CloudLoggingのWebコンソールからBigQueryに簡単にエクスポートの設定ができます。
こういうときはtextPayloadを分割するViewを作っておくと便利。
viewのクエリ
-- use regacy sqlはoff
SELECT
REGEXP_EXTRACT(textPayload,r'^(?:[^\t]*\t){0}([^\t]*).*') AS field1,
REGEXP_EXTRACT(textPayload,r'^(?:[^\t]*\t){1}([^\t]*).*') AS field2,
REGEXP_EXTRACT(textPayload,r'^(?:[^\t]*\t){2}([^\t]*).*') AS field3,
...
FROM
`projectname.datasetname.somelogs_*`
;
Use regacy SQLのチェックを外しておくと*でテーブルをワイルドカード指定できるので、CloudLoggingが自動的に日ごとにテーブル分割したログをまとめられます。
課題
BigQueryのクエリは「処理したデータ量」(Query complete (13.1s elapsed, 32.4 MB processed)の32.4MBの部分)に応じて課金ます。インデックスはなく常に全レコードのフルスキャンなので、なるべく条件を減らして参照するカラムを減らしたほうが安く済みます。
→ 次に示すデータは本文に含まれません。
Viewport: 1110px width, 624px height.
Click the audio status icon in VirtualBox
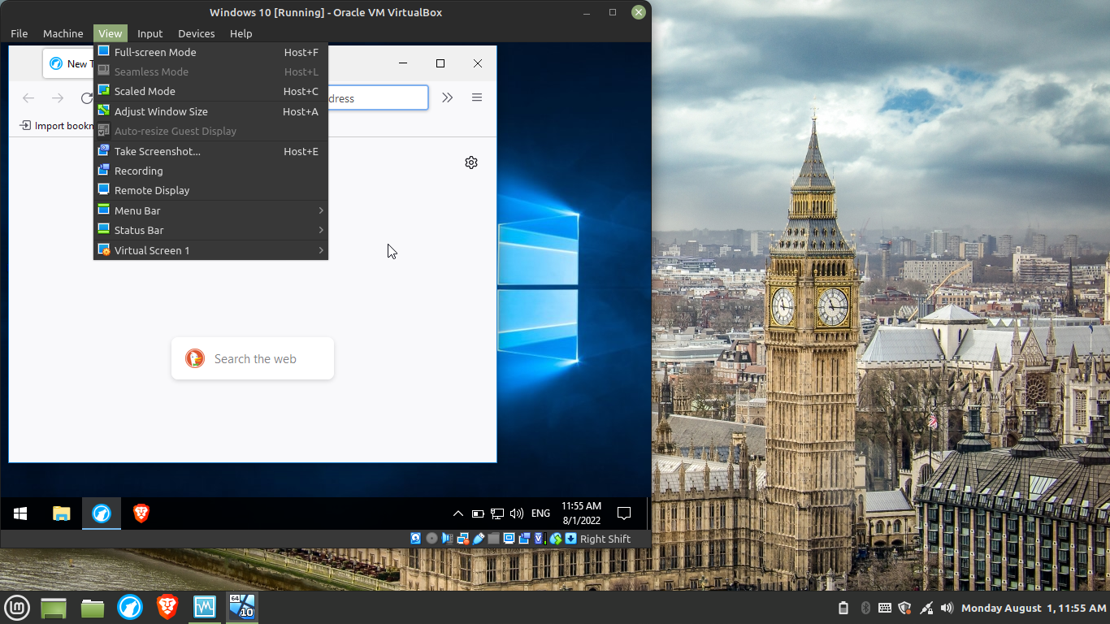(x=446, y=538)
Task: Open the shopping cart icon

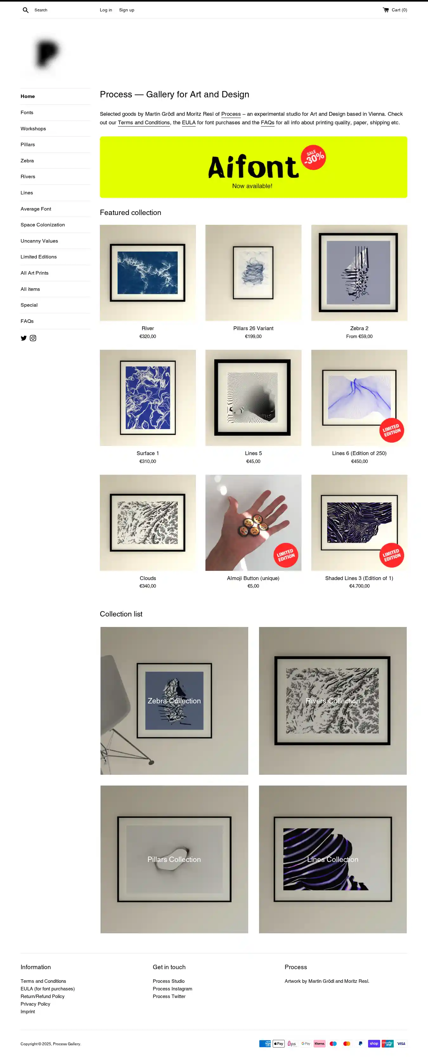Action: point(386,10)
料金 | BigQuery のドキュメント | Google Cloud Platform
https://cloud.google.com/bigquery/pricing?hl=ja
上のようにtextPayloadからtsvにするviewを使っているとクエリを投げるたびにtextPayload内が全て読まれるため、無駄です(例えばfield1がhogehogeのときのfield2のcount distinctが欲しい時など)。
なのでデータ量が多いなら予めちゃんとtsvと同じ構造のテーブルにログを入れておいたほうがよいです。
Destination Tableを使うと楽に実現できそうなので今後試します。